The International Longshoremen’s Association (ILA) and the United States Maritime Alliance (USMX) have agreed to a ninety (90) day extension of the current ILA East and Gulf Coast contract. This contract extension ends the immediate threat of an ILA strike that would have shut down all ports on the U.S. eastern seaboard. The contract end date is now December 29, 2012. The ILA and USMX intend to continue negotiations with the assistance of mediators from the Federal Mediation and Conciliation Service over the coming months.
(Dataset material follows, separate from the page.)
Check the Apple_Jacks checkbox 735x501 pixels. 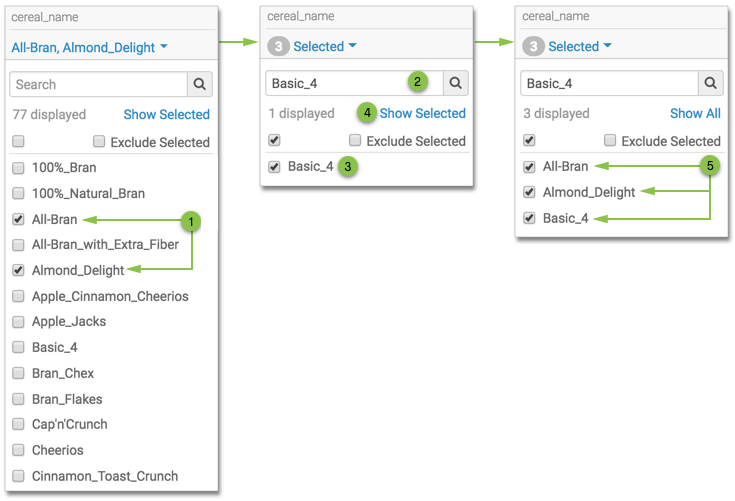coord(18,322)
Contract talks between the ILA and the USMX for the renewal of the ILA’s East and Gulf Coast contracts broke down in late August 2012 due to disagreements over pay structures. The standstill prompted ILA members to threaten a U.S. East Coast strike if a deal was not reached by the end of September 2012. With the announcement of the ninety (90) day contract extension and renewed talks, shippers and retailers with cargo moving through U.S. East Coast ports are breathing a sigh of relief after preparing contingency plans in the event labor talks did not resume. With the contract now extended through December 29, 2012, shippers and retailers can now be assured of stable shipping for the holiday season.
Ocean carriers and NVOCCs who filed Port Congestion Surcharges in their FMC tariffs in anticipation of a strike have begun amending their tariffs to postpone the effective dates of these surcharges. Because FMC regulations require that NVOCCs and ocean carriers file new surcharges in their FMC tariffs thirty (30) days prior to the surcharge effective date, we expect most carriers postpone their Port Congestion Surcharges to December 30, 2012 to ensure these surcharges are in place in the event a new labor agreement is not reached by the contract end date of December 29, 2012.